Optimize Dataloader Speed


so I have been trying for some time to optimize my pytorch dataloader now to ensure the cpu is not bottlenecking my training. For this, firstly, I have switched from Windows 11 to Ubuntu 22.04 LTS. The reason is that the worker creating in multiprocessing on Windows consumes much more time compared to Ubuntu. I immediately saw that in Ubuntu, in fact, the worker creation has much lower overhead. Also, the general speed per epoch has increased, however, I am still not sure whether everything is optimally tuned.

To give you some information about my dataloading structure. I wrote a custom dataset, a custom batch sampler as well as a custom dataloader class.

The custom dataset (shortened version shown here) loads all my training data into memory and the getitem method returns samples directly from the in-memory-stored numpy array:

class CustomDataset(Dataset):
    def __init__(self,df):
        # some preprocessing steps
        # ...

        # convert the pd.df to np.array held in-memory
        self.data = df.values
    def __getitem__(self,idx):
        # raise
        if idx >= len(self): raise IndexError

        # compute data indices for slicing
        # idx0, idx1
        # features 
        values  = self.data[:,:,idx0:idx1]
        return values

The dataset should be ok like this, I guess. Next, my batch sampler class is written like this:

class CustomSampler():
    # mode shuffle: return batches of size batch_size until length of entire dataset is reached
    # mode sorted:  return ordered batches of size batch_size in steps of horizon until end of dataset is reached

    def __init__(self,dataset,batch_size,epoch_size):
        self.length = len(dataset)
        self.batch_size = batch_size
        self.epoch_size = epoch_size

    def __len__(self):
        return self.epoch_size

    def __iter__(self):
        yield from self.get_random_index()

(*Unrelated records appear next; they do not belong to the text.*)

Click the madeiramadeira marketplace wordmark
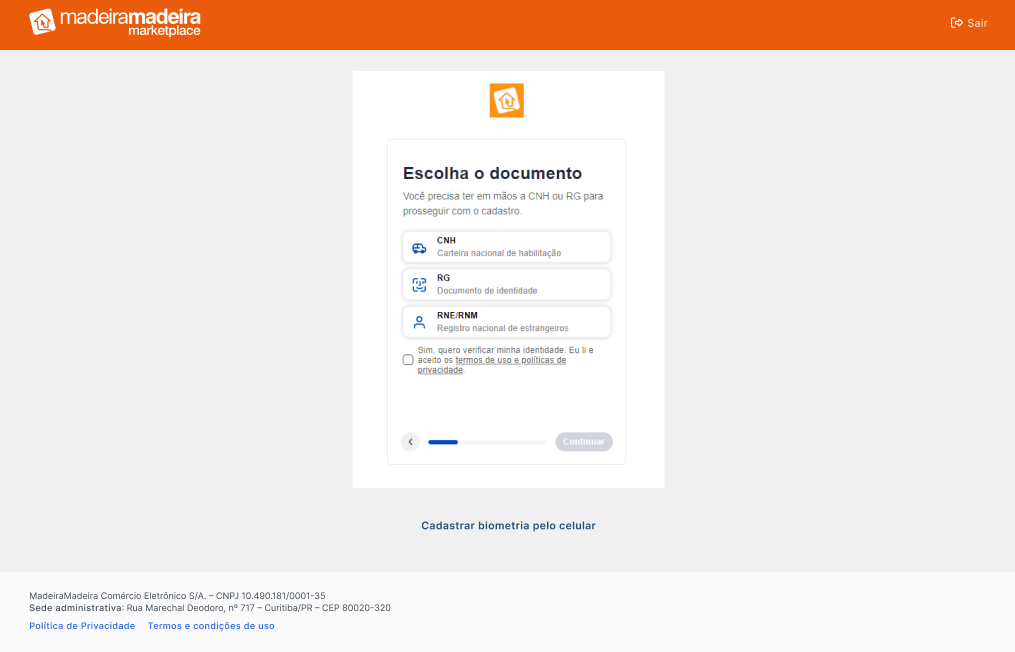(x=131, y=22)
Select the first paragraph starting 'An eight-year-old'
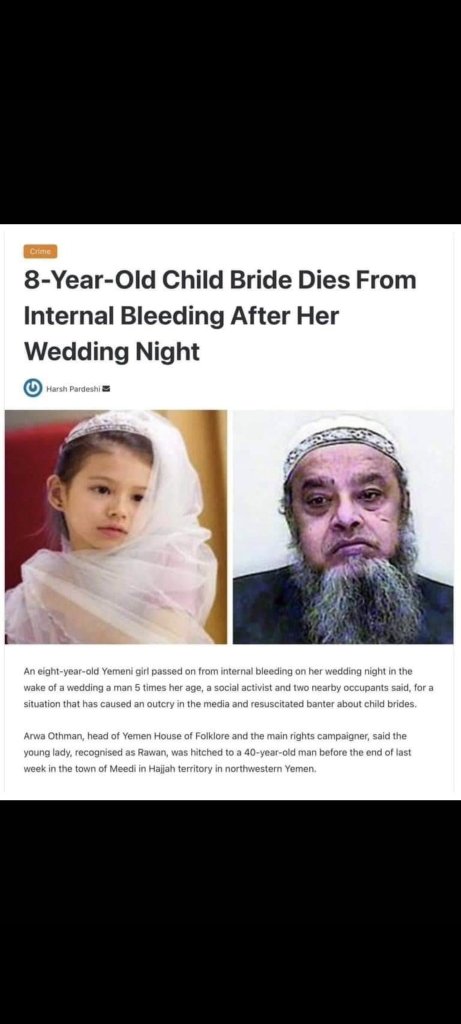This screenshot has height=1024, width=461. click(229, 689)
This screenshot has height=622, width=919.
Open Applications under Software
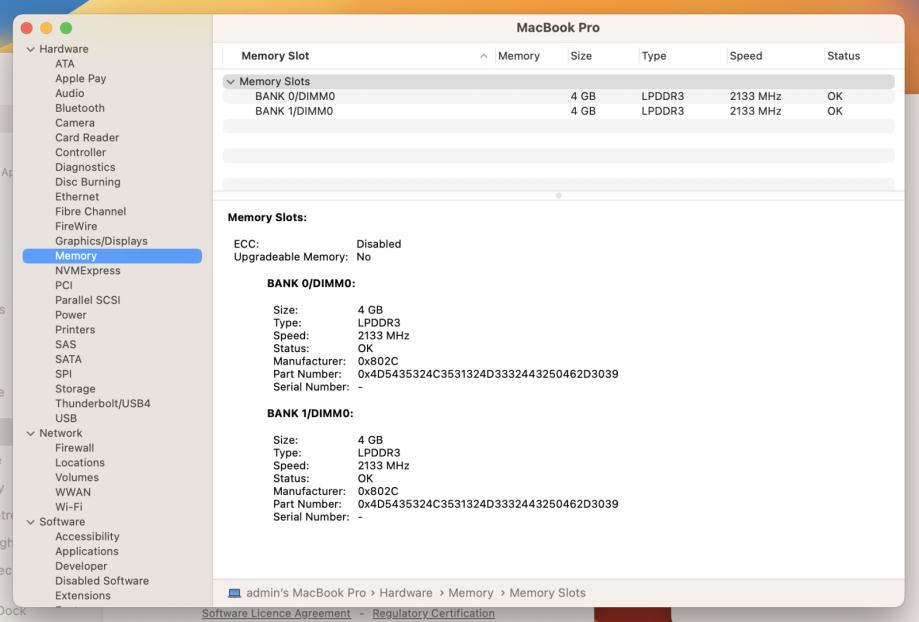pyautogui.click(x=86, y=551)
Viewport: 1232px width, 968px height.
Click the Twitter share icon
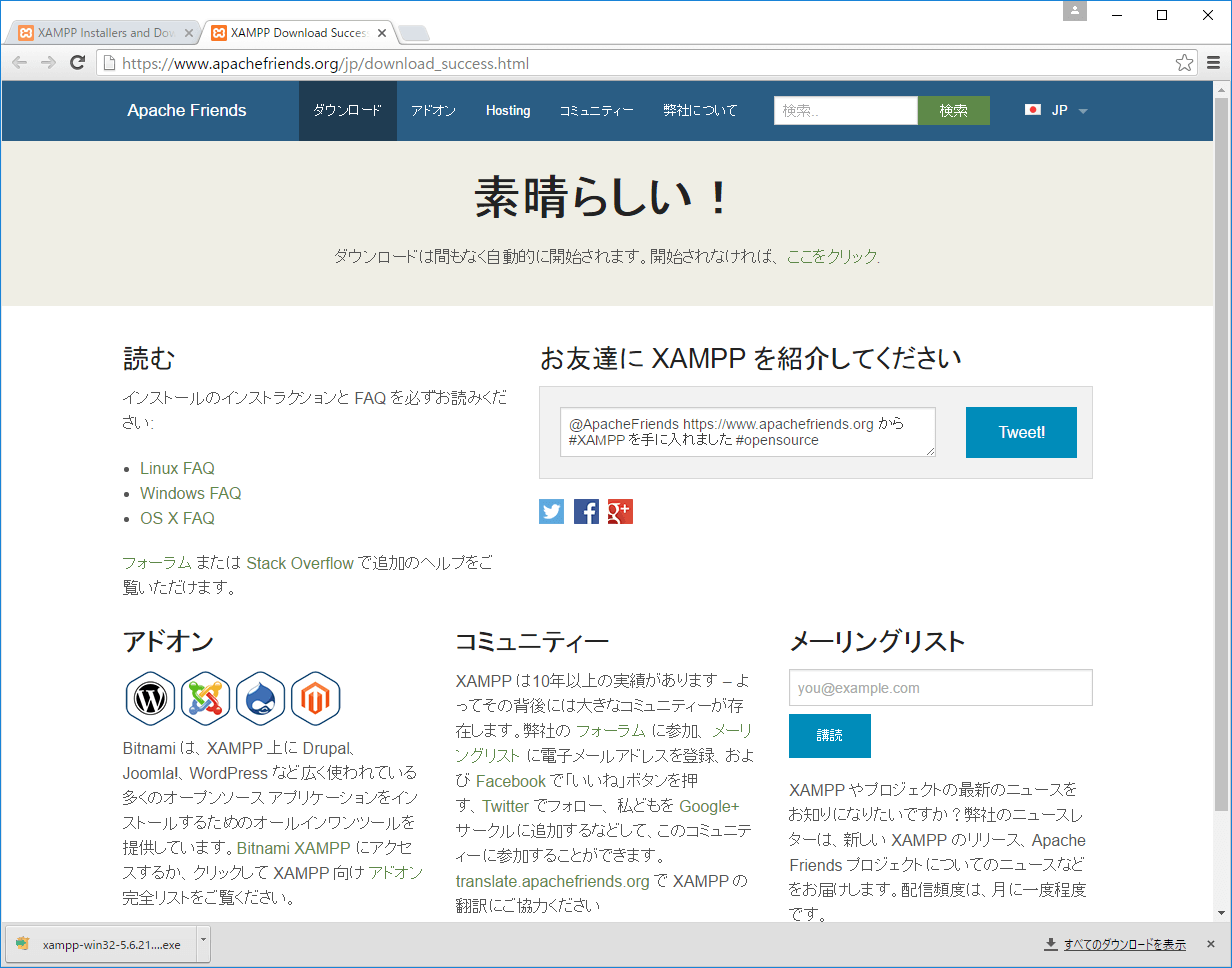tap(551, 512)
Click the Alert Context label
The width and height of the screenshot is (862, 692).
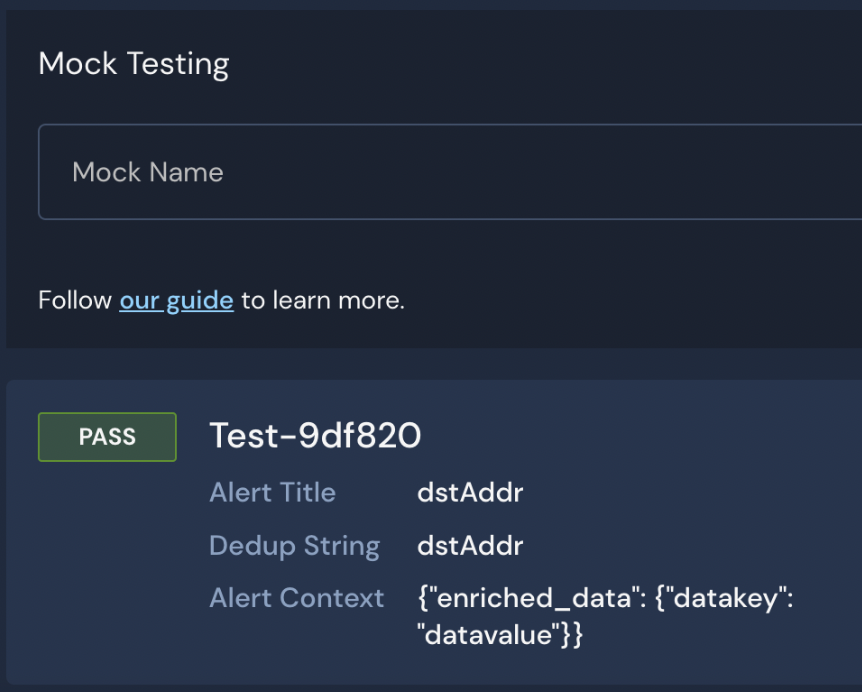pyautogui.click(x=296, y=597)
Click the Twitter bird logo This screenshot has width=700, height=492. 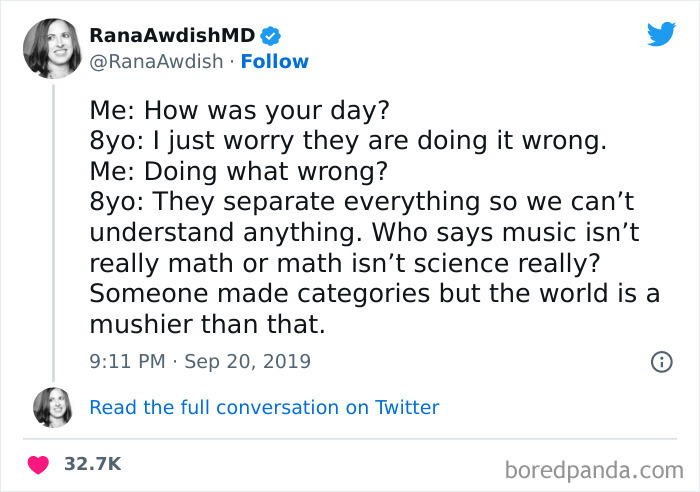click(661, 34)
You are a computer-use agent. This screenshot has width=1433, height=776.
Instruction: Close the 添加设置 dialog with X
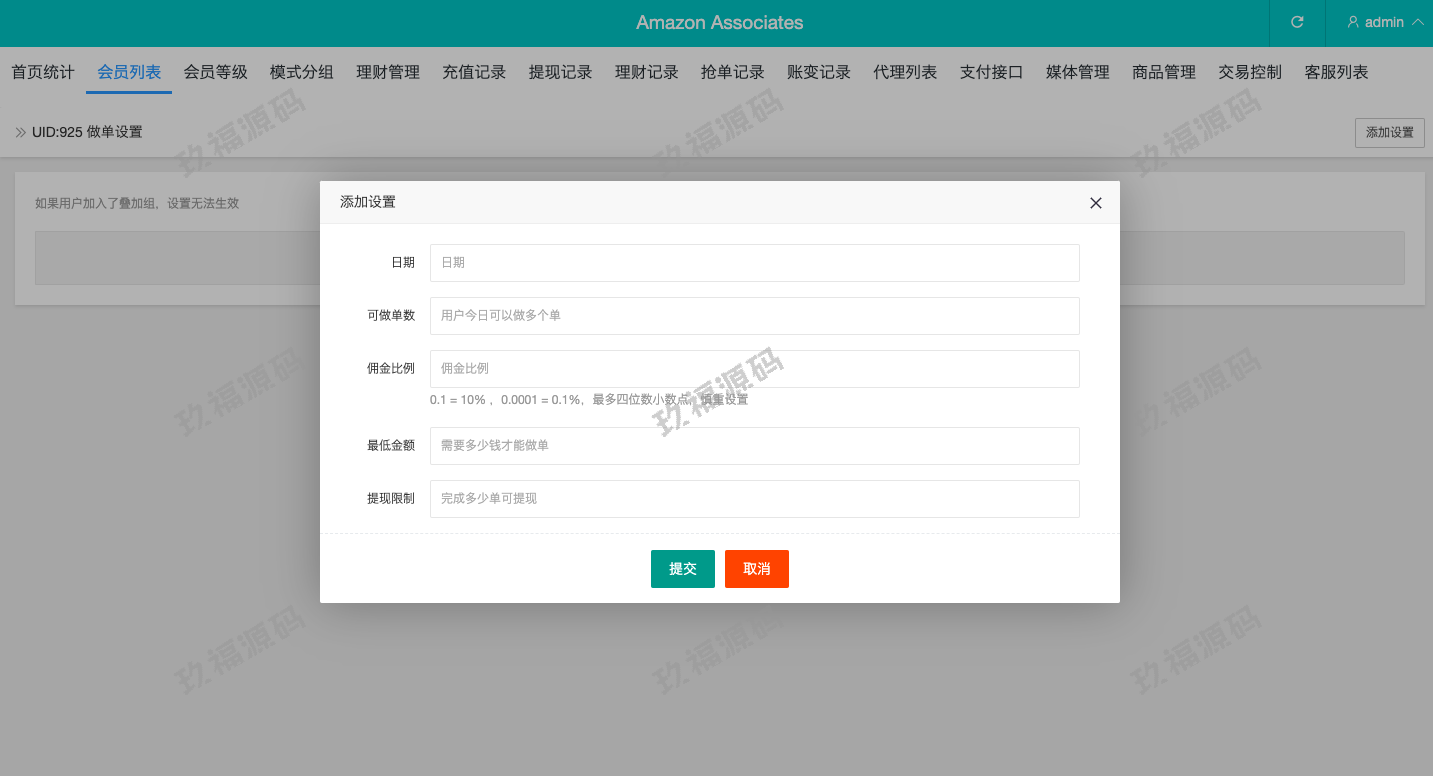click(x=1095, y=203)
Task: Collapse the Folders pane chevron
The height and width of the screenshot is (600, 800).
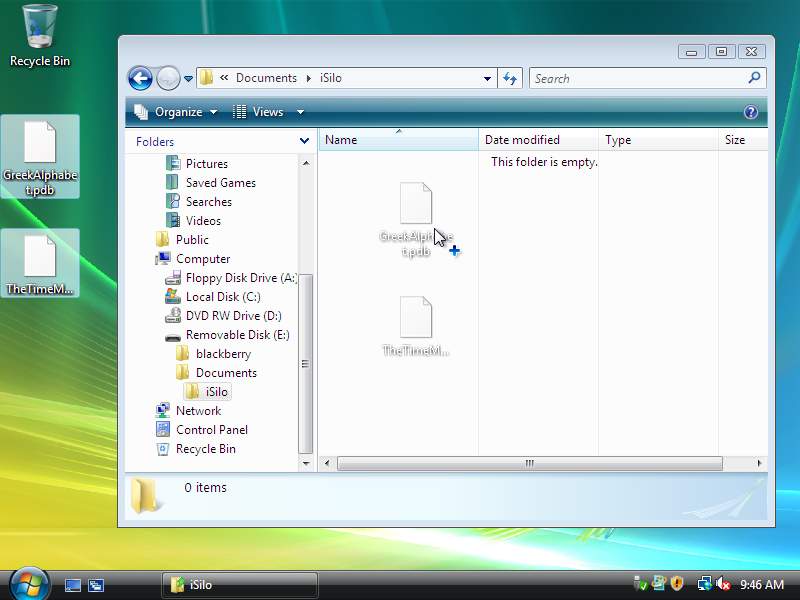Action: click(x=304, y=142)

    def get_random_index(self):
        for _ in range(len(self)):

            # at first, a random end point between [batch_size, length(dataset)] is drawn
            end = torch.randint(low=self.batch_size, high=self.length, size=(), dtype=torch.int64)

            # then, a random index with entries betwen [0,end] of size batch_size is drawn
            yield torch.randint(low=0,high=end+1,size=(self.batch_size,))

The batch_sampler’s epoch_size is the number of batches that a full epoch will return from the dataloader. When getting an invidual batch, at first, a random end point “end” is drawn. Then, batch_size indices between [0,end] are drawn and passed as indices to the dataset via dataloader.

Finally, the dataloader init looks sth like this:

class CustomDataLoader(torch.utils.data.DataLoader):
    def __init__(self,dataset,batch_size,epoch_size=None,num_workers=0,prefetch_factor=2):

        # at first create the batch_sampler 
        batch_sampler = CustomSampler(dataset,batch_size,epoch_size)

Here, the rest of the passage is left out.